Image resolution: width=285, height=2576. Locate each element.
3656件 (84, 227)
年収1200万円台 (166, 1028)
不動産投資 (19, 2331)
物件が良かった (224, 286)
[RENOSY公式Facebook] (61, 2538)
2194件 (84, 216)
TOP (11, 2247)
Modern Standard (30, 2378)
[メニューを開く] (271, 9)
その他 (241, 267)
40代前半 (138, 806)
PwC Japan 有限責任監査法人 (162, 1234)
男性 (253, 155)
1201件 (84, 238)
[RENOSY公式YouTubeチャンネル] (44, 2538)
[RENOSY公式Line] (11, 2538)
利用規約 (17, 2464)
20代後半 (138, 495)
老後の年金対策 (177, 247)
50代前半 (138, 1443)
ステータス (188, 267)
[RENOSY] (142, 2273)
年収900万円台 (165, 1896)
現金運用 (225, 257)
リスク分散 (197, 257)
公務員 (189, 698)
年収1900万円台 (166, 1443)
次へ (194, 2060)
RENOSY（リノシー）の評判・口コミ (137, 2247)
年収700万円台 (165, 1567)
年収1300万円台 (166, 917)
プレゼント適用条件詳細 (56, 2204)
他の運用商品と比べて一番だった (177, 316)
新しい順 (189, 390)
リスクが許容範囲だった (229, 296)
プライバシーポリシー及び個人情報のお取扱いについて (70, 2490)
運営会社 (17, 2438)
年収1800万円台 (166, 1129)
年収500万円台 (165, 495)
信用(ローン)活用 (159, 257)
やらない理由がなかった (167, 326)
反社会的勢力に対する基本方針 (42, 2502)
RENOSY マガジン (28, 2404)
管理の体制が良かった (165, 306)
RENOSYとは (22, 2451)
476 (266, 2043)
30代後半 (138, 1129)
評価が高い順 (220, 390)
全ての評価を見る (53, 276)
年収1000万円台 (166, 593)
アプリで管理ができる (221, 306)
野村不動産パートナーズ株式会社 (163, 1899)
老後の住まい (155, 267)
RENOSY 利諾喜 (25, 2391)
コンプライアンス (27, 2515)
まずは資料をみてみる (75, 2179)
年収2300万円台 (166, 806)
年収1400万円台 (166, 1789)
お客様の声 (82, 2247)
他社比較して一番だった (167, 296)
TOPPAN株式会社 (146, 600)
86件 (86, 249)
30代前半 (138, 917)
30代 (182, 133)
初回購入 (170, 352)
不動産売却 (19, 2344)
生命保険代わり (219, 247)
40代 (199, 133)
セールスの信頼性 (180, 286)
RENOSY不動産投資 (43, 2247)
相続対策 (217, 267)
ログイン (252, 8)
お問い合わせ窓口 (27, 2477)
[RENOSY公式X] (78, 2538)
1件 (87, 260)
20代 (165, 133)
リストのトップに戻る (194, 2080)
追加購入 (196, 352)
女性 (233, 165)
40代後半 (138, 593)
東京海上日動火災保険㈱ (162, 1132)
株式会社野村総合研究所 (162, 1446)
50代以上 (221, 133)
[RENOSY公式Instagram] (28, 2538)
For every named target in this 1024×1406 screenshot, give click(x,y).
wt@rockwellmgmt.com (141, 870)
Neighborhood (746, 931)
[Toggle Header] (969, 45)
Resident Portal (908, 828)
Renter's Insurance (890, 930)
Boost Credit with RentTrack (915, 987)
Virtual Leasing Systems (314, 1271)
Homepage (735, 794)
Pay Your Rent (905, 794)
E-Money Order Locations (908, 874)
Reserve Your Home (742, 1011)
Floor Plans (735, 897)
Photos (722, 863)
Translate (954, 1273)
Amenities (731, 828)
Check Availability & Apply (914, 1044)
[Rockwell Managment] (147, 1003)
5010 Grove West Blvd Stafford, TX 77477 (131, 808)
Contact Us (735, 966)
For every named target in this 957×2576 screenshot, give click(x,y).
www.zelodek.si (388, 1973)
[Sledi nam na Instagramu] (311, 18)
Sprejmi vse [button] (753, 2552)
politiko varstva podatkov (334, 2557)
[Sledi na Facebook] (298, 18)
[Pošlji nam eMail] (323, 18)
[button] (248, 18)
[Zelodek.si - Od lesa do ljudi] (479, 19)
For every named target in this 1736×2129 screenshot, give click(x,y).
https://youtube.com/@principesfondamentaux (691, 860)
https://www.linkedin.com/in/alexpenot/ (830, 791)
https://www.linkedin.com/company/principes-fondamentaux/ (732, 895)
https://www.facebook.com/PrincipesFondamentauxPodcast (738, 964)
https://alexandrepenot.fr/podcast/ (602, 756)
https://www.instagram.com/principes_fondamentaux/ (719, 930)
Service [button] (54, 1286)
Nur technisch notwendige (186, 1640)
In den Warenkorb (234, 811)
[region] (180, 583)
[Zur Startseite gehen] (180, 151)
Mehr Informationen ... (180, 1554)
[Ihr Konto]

◆ ◆ ◆

**Your instructions:**
Return exactly the lines that run from the top of the listing above to the line containing "5010 Grove West", please, keeping both end lines and leaving out everything else.

**Solution for this problem:**
Image resolution: width=285, height=2576. Locate each element.
3656件 (84, 227)
年収1200万円台 (166, 1028)
不動産投資 (19, 2331)
物件が良かった (224, 286)
[RENOSY公式Facebook] (61, 2538)
2194件 (84, 216)
TOP (11, 2247)
Modern Standard (30, 2378)
[メニューを開く] (271, 9)
その他 (241, 267)
40代前半 (138, 806)
PwC Japan 有限責任監査法人 (162, 1234)
男性 (253, 155)
1201件 (84, 238)
[RENOSY公式YouTubeチャンネル] (44, 2538)
[RENOSY公式Line] (11, 2538)
利用規約 (17, 2464)
20代後半 (138, 495)
老後の年金対策 (177, 247)
50代前半 (138, 1443)
ステータス (188, 267)
[RENOSY] (142, 2273)
年収900万円台 (165, 1896)
現金運用 (225, 257)
リスク分散 (197, 257)
公務員 (189, 698)
年収1900万円台 (166, 1443)
次へ (194, 2060)
RENOSY（リノシー）の評判・口コミ (137, 2247)
年収700万円台 (165, 1567)
年収1300万円台 (166, 917)
プレゼント適用条件詳細 (56, 2204)
他の運用商品と比べて一番だった (177, 316)
新しい順 (189, 390)
リスクが許容範囲だった (229, 296)
プライバシーポリシー及び個人情報のお取扱いについて (70, 2490)
運営会社 (17, 2438)
年収1800万円台 (166, 1129)
年収500万円台 (165, 495)
信用(ローン)活用 (159, 257)
やらない理由がなかった (167, 326)
反社会的勢力に対する基本方針 (42, 2502)
RENOSY マガジン (28, 2404)
管理の体制が良かった (165, 306)
RENOSYとは (22, 2451)
476 (266, 2043)
30代後半 (138, 1129)
評価が高い順 (220, 390)
全ての評価を見る (53, 276)
年収1000万円台 (166, 593)
アプリで管理ができる (221, 306)
野村不動産パートナーズ株式会社 (163, 1899)
老後の住まい (155, 267)
RENOSY 利諾喜 (25, 2391)
コンプライアンス (27, 2515)
まずは資料をみてみる (75, 2179)
年収2300万円台 (166, 806)
年収1400万円台 (166, 1789)
お客様の声 (82, 2247)
他社比較して一番だった (167, 296)
TOPPAN株式会社 (146, 600)
86件 (86, 249)
30代前半 (138, 917)
30代 (182, 133)
初回購入 (170, 352)
不動産売却 (19, 2344)
生命保険代わり (219, 247)
40代 (199, 133)
セールスの信頼性 (180, 286)
RENOSY不動産投資 (43, 2247)
相続対策 (217, 267)
ログイン (252, 8)
お問い合わせ窓口 (27, 2477)
[RENOSY公式X] (78, 2538)
1件 (87, 260)
20代 (165, 133)
リストのトップに戻る (194, 2080)
追加購入 (196, 352)
女性 (233, 165)
40代後半 (138, 593)
東京海上日動火災保険㈱ (162, 1132)
株式会社野村総合研究所 (162, 1446)
50代以上 (221, 133)
[RENOSY公式Instagram] (28, 2538)
For every named target in this 1024×1406 screenshot, give click(x,y).
wt@rockwellmgmt.com (141, 870)
Neighborhood (746, 931)
[Toggle Header] (969, 45)
Resident Portal (908, 828)
Renter's Insurance (890, 930)
Boost Credit with RentTrack (915, 987)
Virtual Leasing Systems (314, 1271)
Homepage (735, 794)
Pay Your Rent (905, 794)
E-Money Order Locations (908, 874)
Reserve Your Home (742, 1011)
Floor Plans (735, 897)
Photos (722, 863)
Translate (954, 1273)
Amenities (731, 828)
Check Availability & Apply (914, 1044)
[Rockwell Managment] (147, 1003)
5010 Grove West Blvd Stafford, TX 77477 (131, 808)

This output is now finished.